═══ Exercise materials

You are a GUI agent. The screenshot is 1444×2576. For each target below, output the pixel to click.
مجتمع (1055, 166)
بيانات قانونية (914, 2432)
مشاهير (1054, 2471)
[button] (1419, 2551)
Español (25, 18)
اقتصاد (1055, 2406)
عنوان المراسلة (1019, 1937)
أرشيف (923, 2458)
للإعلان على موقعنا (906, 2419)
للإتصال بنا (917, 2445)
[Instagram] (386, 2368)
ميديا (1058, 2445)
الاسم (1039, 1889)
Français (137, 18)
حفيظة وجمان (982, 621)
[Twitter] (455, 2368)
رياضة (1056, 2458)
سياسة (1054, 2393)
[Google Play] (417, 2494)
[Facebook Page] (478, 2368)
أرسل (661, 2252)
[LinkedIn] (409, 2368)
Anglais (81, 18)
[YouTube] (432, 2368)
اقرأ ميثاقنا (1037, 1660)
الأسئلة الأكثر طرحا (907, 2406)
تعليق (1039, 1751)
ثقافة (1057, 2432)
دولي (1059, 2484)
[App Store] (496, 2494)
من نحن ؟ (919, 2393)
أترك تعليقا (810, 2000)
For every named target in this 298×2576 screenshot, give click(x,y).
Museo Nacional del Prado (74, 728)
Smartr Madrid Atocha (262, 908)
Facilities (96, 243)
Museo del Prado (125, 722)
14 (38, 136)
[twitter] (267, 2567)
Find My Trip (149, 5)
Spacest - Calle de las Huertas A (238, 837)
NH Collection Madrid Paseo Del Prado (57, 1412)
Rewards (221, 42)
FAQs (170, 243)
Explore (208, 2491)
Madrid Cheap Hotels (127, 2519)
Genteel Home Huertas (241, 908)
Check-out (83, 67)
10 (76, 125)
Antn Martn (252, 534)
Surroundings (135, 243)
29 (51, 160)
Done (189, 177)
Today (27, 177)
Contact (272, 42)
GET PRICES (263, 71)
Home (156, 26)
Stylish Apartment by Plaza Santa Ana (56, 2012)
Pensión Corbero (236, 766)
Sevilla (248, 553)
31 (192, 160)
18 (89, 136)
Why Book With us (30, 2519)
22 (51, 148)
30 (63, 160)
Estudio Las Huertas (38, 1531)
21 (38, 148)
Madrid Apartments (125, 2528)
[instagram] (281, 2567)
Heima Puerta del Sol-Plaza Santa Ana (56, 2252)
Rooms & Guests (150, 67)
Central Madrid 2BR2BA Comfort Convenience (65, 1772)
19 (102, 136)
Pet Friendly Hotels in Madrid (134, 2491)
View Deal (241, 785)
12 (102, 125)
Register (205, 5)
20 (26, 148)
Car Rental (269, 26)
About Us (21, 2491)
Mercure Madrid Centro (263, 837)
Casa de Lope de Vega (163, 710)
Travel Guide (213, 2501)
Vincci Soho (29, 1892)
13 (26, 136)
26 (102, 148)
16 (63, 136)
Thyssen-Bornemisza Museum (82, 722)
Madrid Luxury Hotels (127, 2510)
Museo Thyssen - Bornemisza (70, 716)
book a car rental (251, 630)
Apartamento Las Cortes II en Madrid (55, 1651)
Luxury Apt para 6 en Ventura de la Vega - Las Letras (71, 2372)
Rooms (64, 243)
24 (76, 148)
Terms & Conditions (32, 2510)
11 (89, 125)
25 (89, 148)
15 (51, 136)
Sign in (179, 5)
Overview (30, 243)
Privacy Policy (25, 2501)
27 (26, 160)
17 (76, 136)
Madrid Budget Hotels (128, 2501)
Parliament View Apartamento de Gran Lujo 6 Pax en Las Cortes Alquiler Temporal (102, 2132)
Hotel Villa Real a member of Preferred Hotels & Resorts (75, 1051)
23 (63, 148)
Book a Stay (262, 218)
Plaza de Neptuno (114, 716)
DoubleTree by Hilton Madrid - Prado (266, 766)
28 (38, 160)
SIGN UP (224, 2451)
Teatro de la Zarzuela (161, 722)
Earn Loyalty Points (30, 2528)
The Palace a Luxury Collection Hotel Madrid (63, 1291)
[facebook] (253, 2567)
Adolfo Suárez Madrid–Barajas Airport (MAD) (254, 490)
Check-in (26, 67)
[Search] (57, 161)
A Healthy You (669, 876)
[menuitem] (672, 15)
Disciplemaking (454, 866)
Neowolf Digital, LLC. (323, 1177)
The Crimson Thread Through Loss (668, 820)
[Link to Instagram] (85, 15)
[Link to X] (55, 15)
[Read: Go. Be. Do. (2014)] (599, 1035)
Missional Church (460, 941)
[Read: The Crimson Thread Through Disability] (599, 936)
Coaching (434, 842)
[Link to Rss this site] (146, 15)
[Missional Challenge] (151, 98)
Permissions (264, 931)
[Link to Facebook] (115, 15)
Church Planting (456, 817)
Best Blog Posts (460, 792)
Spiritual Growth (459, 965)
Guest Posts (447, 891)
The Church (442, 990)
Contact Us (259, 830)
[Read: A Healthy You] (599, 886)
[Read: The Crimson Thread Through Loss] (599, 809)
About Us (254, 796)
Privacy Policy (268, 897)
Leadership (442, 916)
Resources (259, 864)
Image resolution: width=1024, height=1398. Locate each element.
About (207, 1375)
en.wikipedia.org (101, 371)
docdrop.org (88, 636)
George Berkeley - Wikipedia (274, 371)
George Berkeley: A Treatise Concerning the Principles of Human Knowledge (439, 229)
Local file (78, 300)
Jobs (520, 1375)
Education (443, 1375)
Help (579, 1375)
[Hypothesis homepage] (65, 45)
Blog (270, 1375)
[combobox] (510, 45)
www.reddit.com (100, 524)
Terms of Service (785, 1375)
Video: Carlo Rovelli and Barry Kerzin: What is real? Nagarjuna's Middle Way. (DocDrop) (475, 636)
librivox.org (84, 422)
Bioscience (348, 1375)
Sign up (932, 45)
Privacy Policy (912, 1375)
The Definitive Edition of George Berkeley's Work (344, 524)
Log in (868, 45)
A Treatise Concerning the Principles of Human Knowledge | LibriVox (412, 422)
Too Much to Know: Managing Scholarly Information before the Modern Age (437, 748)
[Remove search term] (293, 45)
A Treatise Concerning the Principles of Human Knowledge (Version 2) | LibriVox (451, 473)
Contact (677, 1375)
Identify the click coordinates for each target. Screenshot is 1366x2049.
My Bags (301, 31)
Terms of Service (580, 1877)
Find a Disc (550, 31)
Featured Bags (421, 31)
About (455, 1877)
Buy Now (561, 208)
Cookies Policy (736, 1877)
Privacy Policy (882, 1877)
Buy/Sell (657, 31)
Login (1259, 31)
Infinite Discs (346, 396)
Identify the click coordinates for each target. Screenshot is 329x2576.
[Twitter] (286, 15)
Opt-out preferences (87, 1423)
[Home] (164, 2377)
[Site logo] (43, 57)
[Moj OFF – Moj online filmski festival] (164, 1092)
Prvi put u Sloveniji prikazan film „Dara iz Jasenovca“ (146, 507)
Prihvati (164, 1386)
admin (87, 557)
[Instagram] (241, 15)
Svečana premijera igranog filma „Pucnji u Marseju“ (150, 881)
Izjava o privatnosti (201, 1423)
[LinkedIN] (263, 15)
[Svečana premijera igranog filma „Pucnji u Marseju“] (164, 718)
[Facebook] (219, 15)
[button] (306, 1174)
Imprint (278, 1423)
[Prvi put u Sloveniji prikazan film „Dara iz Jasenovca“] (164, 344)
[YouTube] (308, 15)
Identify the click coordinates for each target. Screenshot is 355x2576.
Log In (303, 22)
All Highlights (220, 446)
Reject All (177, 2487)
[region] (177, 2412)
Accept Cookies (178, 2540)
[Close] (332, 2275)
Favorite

══════

**Goal of the exercise**
How many of the lines above include the word "Crimson"? State that number and nothing else.

**Answer to the exercise**
3